“Do you want the truth or something beautiful?
I am happy to deceive you.”
It is a nice quotation for the beginning, isn’t it? These are not the words of a philosopher or a wise person; but of the heartfelt song by Paloma Faith, an English artist. Although she mentions human relationships, not the fact-checking or the conflict of the truth in our minds, our way to embrace the truth is often similar.
There is a fact that we can adorn with the quotes from the fragile chains of the emotional life to the epistemology books: We do not want the truth. We believe that what we want is the truth, we strive for the truth; however, what we need is a bigger system update.
The threshold between what is needed and what is really happening sometimes turns into a ditch. While experiencing this, we forget our place within it. When we forget the threshold, we have often tripped and fallen; however, we cannot grasp why we have fallen. Because we see ourselves as the soldier of the truth. If we fall, someone should trip us up or our passion for the truth should not go with the social standards.
Now, let’s look at two separate examples in order to fill the threshold between us and the truth, that is, what should be.
“Why do you need to confirm this, what bothers you?
“What did you obtain when you confirmed this, among so many wrong things, now this?”
These are the most popular words among the comments that Teyit editors have gotten after their efforts to prepare analyses for hours or days. Let's try to pull out these questions attached to much larger pieces by a small surgical operation, leave the big and important questions to others, and discuss the details.
Why did we need the truth?
For real, why do we spend our time on this or that analysis while there are so many problems? As Aristotle said, if we wanted to know by nature, this question should not have arisen, but it showed up and was often asked. So, it is not enough to want to know by nature, to hold on to the truth, and it is believed that a trigger is required. While we often repeat that we are fascinated by the truth, approaching it with gloves instead of feeling it is like a lifeless signal that we live in Foucault's heterotopia. In heterotopias, opposites live side by side, as if they are not opposites, but still inhabitants of heterotopia believe that they continue their struggle against opposites. In other words, our relationship with the truth is complicated, but we do not find it risky to update the status as "S/he has a happy relationship with the truth".

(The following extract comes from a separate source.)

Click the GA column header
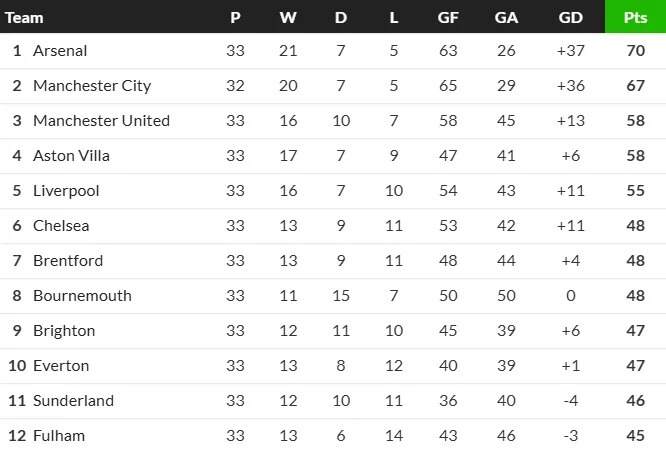coord(505,17)
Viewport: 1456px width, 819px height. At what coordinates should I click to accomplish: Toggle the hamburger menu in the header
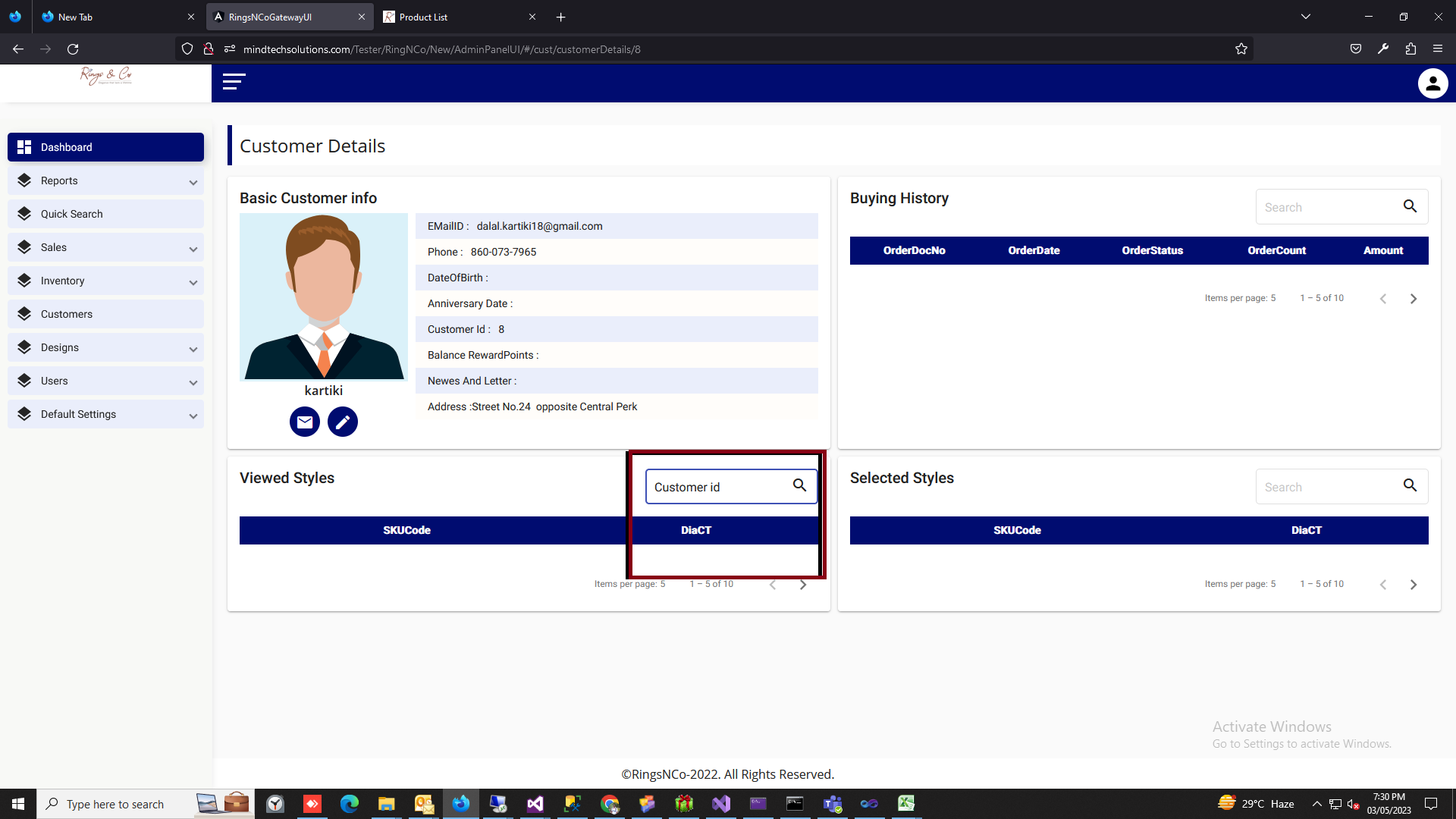[x=234, y=82]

However, nobody wants the misinformation, if the misinformation does not start to delete the values that are thought to give meaning to their lives. Truth is not kind, and if you are really approaching sensitive values that are not shock-resistant, why bother? There are three different answers to this question in Teyit’s methodology. As we have explained here, “suspicious information to be examined by editors is not arbitrary; they are chosen depending on the importance, prevalence (virality) and urgency criteria.”

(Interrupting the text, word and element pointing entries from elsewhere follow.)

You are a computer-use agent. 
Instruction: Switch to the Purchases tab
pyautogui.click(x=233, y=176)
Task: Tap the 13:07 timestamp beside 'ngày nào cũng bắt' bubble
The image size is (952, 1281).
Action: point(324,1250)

These three criteria can be used for the answer to the question, “Among so many wrong things, now this?” To be able to say “Yes, now this,” is one of the characteristics that makes Teyit special before and after joining it.
While responding to these criticisms, I also think about the meanings behind all of them and feel that we will discover this meaning just below the surface. Could there be another responsible for our inability to get the same sincerity when we encounter the truth? Although it seems a little complicated, Hegel would say, “sensuous This… cannot be reached by language”, so it is not important that someone says 'this is not true' for what we perceive and define in the status of value.
Then, let's start by fixing that the threshold between what it should be, and what is actually happening has turned into a ditch long ago, that every mind has become a victim.